The Forsythe saga
Published: July 29, 2005 (Issue # 1091)
For The St. Petersburg Times
Andrian Fadeyev dancing Forsythe.
LONDON — Still known overseas as the Kirov Ballet, the Mariinsky Ballet will close its two-week season at the Royal Opera House in London on Saturday with a performance of “La Bayadere” led by its top stars Ulyana Loptakina and Igor Zelensky. On Monday the Mariinsky Opera, which tours London less frequently than the Mariinsky Ballet, will open its one-week season with “Boris Godunov.”
Loptakina’s superlative performance of “Swan Lake” opened the Covent Garden season on a high note, while the first week of the Marriinsky Ballet’s London engagement ended with two performances last Sunday of a program of short works by William Forsythe. Now an almost monthly fixture in the troupe’s St. Petersburg repertoire, the Mariinsky’s program of one-act ballets by the 56-year-old American choreographer was presented to London audiences for the first time.
The Forsythe program included the Mariinsky’s newly acquired ballet “Approximate Sonata” (1996) which was premiered in this year’s Mariinsky Ballet Festival in St. Petersburg in March. It is a fascinating work consisting of five duets with some dialogue thrown in. Andrei Ivanov, usually cast as a jester figure, was brilliant as the lead dancer who appeared in the beginning and end of the ballet.

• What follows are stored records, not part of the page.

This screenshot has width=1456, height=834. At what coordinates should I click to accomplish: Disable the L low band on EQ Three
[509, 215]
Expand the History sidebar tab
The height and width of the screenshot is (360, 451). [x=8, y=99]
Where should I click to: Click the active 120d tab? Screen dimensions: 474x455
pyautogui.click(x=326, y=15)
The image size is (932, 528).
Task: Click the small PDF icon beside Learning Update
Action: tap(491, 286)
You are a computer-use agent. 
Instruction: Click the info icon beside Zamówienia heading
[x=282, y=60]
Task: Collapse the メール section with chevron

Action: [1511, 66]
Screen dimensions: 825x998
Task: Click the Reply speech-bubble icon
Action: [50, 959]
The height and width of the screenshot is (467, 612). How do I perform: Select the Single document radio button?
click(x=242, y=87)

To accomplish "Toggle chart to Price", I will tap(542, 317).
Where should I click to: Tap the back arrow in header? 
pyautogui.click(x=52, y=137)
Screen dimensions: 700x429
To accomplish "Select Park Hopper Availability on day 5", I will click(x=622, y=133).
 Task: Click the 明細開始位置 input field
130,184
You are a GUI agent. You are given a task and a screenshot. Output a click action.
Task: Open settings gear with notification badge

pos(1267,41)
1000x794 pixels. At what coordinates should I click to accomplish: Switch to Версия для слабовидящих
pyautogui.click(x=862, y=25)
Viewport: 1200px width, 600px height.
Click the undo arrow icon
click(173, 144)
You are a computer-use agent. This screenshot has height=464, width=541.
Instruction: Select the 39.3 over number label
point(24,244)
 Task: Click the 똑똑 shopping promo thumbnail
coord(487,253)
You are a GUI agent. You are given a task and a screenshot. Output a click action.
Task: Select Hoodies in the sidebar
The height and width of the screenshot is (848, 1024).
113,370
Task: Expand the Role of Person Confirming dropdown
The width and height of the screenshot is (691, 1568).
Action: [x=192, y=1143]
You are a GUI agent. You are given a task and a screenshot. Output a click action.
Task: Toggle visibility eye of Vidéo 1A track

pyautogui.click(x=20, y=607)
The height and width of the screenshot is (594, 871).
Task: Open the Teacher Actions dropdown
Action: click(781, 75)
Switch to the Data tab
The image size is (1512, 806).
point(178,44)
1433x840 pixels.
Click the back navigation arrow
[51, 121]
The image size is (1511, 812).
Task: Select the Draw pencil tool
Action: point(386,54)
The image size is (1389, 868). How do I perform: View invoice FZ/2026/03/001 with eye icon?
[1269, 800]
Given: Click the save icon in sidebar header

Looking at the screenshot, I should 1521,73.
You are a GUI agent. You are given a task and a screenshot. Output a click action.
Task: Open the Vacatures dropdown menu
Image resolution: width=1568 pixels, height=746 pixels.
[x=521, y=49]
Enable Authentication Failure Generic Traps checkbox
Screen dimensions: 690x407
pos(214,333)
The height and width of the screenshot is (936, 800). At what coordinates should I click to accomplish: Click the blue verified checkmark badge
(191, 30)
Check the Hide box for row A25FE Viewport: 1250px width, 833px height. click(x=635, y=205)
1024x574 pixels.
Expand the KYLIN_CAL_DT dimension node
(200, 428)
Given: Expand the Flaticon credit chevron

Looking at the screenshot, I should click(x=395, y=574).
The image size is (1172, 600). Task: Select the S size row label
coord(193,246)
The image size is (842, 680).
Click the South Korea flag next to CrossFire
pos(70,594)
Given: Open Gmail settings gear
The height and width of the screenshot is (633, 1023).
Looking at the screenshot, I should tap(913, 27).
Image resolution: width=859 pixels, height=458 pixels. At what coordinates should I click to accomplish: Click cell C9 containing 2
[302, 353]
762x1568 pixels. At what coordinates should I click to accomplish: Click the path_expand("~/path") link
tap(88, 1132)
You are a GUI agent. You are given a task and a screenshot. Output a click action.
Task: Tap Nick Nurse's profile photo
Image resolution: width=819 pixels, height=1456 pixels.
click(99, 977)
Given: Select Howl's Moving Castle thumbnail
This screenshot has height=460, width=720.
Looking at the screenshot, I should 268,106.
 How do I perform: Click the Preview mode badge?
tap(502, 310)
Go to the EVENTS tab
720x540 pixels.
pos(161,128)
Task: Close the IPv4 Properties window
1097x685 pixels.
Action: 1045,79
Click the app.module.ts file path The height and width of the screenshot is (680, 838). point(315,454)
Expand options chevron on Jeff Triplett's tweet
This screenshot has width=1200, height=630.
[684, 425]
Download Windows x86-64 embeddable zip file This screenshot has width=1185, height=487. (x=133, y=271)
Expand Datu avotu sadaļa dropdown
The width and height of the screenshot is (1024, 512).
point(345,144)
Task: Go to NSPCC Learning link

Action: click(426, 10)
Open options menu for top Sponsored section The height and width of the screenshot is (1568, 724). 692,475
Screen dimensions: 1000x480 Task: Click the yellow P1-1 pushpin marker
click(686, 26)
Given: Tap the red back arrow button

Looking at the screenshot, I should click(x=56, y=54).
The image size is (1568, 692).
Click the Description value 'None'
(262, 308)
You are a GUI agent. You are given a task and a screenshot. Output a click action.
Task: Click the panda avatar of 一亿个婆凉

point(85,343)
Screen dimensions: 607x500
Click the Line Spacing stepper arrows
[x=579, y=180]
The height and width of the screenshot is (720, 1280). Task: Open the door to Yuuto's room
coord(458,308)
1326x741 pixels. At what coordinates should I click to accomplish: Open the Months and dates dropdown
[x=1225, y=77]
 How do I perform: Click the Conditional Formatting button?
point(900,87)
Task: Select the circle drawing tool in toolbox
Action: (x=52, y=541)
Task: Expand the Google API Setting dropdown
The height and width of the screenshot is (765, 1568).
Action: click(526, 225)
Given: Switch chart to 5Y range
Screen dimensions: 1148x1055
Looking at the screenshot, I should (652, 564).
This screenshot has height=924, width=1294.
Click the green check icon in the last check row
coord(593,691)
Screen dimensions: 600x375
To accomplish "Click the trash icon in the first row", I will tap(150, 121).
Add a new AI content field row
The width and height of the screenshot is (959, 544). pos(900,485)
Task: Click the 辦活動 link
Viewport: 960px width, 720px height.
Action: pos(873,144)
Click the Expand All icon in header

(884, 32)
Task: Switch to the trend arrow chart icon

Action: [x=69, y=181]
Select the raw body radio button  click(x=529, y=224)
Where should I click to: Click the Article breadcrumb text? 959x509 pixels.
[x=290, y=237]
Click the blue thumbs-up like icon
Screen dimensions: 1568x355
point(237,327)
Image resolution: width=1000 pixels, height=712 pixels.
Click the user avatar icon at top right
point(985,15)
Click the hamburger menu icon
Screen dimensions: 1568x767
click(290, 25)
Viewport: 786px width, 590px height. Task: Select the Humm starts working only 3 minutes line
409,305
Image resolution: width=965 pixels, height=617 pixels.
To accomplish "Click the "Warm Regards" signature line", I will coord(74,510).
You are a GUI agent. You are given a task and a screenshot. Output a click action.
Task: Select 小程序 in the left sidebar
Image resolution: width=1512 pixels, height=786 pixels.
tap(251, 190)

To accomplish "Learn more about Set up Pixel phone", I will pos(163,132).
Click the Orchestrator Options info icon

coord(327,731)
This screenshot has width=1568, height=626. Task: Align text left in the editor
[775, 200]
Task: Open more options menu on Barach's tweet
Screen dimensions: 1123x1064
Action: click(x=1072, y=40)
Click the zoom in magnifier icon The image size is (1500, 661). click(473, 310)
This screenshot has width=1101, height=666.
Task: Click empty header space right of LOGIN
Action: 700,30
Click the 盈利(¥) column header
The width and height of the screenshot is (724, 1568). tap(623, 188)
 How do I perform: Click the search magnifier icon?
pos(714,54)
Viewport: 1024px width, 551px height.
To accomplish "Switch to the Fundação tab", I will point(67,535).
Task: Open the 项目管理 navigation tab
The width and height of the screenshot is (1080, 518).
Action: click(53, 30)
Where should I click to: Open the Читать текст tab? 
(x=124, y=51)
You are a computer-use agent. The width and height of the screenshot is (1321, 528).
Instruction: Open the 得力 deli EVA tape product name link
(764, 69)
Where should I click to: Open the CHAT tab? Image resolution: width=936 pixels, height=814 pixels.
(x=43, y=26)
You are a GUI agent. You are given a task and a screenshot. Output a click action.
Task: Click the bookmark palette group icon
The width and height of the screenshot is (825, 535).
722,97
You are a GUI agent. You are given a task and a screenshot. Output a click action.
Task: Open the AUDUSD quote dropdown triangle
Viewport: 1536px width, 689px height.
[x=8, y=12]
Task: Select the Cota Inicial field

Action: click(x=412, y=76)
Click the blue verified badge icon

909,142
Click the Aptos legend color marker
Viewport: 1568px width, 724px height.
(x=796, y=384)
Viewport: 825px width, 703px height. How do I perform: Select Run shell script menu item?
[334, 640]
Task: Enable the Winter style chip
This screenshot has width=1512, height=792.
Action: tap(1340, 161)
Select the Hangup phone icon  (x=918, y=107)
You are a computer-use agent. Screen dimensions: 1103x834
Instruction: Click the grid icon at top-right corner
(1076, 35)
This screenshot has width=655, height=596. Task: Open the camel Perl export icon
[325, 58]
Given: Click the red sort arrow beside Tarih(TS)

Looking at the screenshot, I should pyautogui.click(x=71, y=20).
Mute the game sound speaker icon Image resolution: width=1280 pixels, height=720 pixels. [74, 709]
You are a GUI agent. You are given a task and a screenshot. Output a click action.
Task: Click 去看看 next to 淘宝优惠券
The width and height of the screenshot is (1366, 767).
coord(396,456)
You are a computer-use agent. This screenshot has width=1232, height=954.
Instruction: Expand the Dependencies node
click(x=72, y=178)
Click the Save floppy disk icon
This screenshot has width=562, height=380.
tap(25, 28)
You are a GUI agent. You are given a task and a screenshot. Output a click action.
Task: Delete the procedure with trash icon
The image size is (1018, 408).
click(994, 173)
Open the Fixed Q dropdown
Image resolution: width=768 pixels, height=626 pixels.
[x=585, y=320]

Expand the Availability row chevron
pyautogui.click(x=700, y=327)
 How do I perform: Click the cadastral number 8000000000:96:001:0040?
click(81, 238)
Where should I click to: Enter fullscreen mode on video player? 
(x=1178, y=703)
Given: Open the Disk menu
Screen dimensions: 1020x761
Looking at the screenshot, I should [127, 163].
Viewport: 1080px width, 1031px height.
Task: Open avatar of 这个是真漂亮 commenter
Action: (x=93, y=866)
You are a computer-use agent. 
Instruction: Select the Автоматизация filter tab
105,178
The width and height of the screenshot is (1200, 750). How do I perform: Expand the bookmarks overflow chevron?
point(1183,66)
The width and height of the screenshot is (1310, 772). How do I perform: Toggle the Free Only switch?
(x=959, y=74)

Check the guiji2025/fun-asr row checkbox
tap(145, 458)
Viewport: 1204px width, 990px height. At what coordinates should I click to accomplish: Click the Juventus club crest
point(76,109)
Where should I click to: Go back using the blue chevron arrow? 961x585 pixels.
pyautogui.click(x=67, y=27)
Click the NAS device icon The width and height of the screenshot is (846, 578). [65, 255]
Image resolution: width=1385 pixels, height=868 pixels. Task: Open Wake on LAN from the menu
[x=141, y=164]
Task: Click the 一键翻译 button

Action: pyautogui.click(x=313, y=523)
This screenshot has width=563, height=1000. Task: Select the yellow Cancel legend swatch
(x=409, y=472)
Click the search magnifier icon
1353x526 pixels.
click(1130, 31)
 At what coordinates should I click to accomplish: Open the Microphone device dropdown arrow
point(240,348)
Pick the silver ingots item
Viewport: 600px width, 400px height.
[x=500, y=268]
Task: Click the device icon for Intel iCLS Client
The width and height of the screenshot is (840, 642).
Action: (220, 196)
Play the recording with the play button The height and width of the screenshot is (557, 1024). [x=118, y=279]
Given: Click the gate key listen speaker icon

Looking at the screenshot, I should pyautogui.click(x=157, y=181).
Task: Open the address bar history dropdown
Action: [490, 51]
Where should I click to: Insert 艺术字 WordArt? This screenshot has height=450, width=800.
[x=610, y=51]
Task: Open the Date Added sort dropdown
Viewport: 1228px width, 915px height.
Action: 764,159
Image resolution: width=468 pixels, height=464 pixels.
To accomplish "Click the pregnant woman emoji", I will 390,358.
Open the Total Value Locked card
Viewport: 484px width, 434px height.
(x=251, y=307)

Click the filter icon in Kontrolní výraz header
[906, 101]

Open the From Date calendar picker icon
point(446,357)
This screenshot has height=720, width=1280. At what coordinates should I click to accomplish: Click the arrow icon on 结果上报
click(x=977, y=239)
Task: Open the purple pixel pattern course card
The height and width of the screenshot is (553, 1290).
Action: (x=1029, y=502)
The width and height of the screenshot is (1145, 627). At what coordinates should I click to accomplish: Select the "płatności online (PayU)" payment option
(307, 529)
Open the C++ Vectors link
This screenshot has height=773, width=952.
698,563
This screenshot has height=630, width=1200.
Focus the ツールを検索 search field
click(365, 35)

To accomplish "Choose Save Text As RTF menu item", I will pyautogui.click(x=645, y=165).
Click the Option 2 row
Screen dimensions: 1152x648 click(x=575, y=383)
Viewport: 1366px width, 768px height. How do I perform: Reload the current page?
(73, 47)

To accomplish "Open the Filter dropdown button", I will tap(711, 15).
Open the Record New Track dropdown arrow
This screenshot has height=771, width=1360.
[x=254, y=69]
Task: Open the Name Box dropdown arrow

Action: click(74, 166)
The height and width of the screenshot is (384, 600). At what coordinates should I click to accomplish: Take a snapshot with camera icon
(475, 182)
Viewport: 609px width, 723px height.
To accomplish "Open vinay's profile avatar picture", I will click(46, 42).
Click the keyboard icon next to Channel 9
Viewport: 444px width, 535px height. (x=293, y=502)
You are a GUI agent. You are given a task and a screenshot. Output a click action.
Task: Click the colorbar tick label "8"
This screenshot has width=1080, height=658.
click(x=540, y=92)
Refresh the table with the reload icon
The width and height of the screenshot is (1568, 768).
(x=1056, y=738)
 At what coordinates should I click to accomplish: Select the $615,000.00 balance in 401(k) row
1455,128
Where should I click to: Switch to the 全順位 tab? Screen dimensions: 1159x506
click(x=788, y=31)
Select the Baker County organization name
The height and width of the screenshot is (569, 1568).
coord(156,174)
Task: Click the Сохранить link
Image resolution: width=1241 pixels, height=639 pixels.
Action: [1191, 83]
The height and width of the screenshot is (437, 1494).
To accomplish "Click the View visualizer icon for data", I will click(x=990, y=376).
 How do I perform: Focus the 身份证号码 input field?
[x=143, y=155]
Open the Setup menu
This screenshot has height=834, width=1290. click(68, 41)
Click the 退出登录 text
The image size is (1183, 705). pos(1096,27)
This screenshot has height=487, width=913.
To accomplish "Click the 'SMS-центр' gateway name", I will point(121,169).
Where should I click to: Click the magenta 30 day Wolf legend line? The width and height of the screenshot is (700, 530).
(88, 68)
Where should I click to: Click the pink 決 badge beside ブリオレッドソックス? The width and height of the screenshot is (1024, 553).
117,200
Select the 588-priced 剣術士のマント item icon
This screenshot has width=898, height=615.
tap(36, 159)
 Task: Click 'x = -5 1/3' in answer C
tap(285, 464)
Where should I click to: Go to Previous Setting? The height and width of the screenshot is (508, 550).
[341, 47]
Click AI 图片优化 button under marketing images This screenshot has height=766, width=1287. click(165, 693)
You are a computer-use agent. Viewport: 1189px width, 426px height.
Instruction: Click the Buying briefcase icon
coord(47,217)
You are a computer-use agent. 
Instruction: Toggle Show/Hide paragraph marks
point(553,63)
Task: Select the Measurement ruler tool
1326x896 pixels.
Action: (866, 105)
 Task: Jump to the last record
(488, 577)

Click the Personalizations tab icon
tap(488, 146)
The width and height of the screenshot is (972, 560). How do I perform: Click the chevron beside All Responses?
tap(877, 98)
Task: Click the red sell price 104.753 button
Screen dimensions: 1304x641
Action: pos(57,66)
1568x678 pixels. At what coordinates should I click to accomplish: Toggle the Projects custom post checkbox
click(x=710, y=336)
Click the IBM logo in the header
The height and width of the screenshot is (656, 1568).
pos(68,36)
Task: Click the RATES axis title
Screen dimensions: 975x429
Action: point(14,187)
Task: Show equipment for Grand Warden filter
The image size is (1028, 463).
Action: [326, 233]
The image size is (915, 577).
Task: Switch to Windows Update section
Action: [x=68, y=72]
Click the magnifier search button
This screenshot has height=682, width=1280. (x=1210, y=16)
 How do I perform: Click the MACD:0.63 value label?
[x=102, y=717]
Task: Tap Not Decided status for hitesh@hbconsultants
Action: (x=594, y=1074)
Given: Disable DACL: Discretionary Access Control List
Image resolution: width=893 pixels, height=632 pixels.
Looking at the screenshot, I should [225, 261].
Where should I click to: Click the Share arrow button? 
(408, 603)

Yevgenia Obraztsova, his partner in the first and fifth duet, was totally ravishing in her classical purity. In the second duet, the young corps de ballet dancer Yelena Vostrotina was most eye-catching; her stunning long limbs lent an amplitude to the choreography. The colorful casual costumes designed by Stephen Galloway enhanced the ballet.
Another 1996 Forsythe work “The Vertiginous Thrill of Exactitude,” which received the loudest applause last Sunday night, is Forsythe’s homage to George Balanchine, the greatest choreographer of the 20th century; its sunny and joyous choroegraphy evoke Balanchine’s masterpiece “Symphony in C.”
Tatiana Tkachenko was particularly impressive among the three women, and danced with amazing control. Andrian Fadeyev and Leonid Sarafanov, two of the Mariinsky’s most exciting male virtuosos, were dazzling in the demanding, speedy choreography.
In the afternoon, Fadeyev’s role was competently danced by the the 20-year-old coryphee dancer Vladimir Shklyarov, who is surely another male star in the making. What a pity that Shklyarov was not featured more prominently in London.
The program opened with the 1985 work “Steptext,” set for a ballerina and three men, apparently intended by Forsythe to re-examine the tradition of the duet and the role of the ballerina. It is the least satisfying work in the program. The gimmickry — house lights being turned on and off unexpectedly, and the abrupt stopping of the taped music of Bach’s Chaconne — was rather offputting. However, Diana Vishnyova and Daria Pavlenko were equally splendid in the two casts. Igor Kolb was trim and incisive in his rapid solo.
The closing work, “In the Middle, Somewhat Elevated,” is Forsythe’s most famous ballet and is danced by a number of companies worldwide including London’s own Royal Ballet.
This ballet has a split focus instead of a central focus, with more than one dance happening simultaneously. For instance, a duet can take place at the same time as a solo on another part of the stage. Dancers often face the back of the stage instead of the front. There is a constant tension and disequlibrium in this ballet, enhanced by Thom Willems’ music.
Forsythe’s choreography fits the Mariinsky Ballet’s supreme classical style perfectly. This Forsythe program marks another triumph for the Mariinsky Ballet on the London stage.